You don’t have to wait long for the awful artistic decisions to reveal themselves. There’s no dark mode available that’s compliant with iOS 13’s look and feel, instead you have to choose between a sun-faded “Dark” mode that’s an unsatisfying, middling gray or a “True Black” mode that breaks just enough of iOS 13’s guidelines to feel uncomfortably out of place amoung other apps. And of course, the app’s theme doesn’t respect the system’s global setting, so if you switch back and forth from light and dark mode on the regular you’ll have to remember to go back into Sathorn and explicitly change it there each time.

There’s also the “Now Playing” view, which despite offering an impressive array of four rendering options manages to disappoint in each and every one of them. The first option is “solid”, which is as boring and uninspired as you’d expect. The next three are all different takes on album blurs, each failing in their own special way.

If the artistic direction wasn’t bad enough, Sathorn is filled with confusing interface choices; Why is the settings view only accessible from the “Songs” view? Why is “Show Compilations” an option in the “Sort” menu? Why does swiping up in the “Now Playing” view’s whitespace scroll to reveal metadata, but swiping up on the album art in that same view do nothing? It’s positively maddening.

While Sathorn isn’t my least favorite contender (that honor’s reserved for one of the later apps), it’s certainly the runner-up. I can overlook poor design in apps exploring fresh ideas and offering something unique to the market like Albums does, but what I find most egregious is apps like Sathorn with poor design and nothing unique or even interesting to show for it.


Extra Credit

Note that while Sathorn technically offers these options, each and every one are hideous.

"TapTunes" iOS app icon TapTunes

Image of "TapTunes" light album view Image of "TapTunes" light now playing view
Image of "TapTunes" dark album view Image of "TapTunes" dark now playing view

I was wrong. Very wrong. For context, here’s my delusional thoughts on why TapTunes was disqualified last year:

Obviously an Android port or a native app with bad custom UI elements. The app sticks out like a hideous pig and has no place existing on iOS.

Scathing, and also completely incorrect.
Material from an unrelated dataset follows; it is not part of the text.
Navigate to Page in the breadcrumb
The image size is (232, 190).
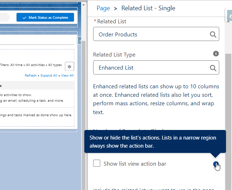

Let’s start with objective facts: TapTunes doesn’t even have an Android counterpart. In fact, it’s been iOS exclusive since its introduction back in 2009. Then there’s my subjective opinions on its design where I claimed it’s like a “hideous pig”. Besides being an unfunny and hurtful way to say “I don’t like the way it looks”, I find myself at the end of 2019 feeling that opinion is completely unwarranted. While the app certainly uses custom UI components—and I maintain they’re not consistently well executed—it’s by no stretch of the imagination “ugly”, and has a few of notable, tasteful design elements to speak of.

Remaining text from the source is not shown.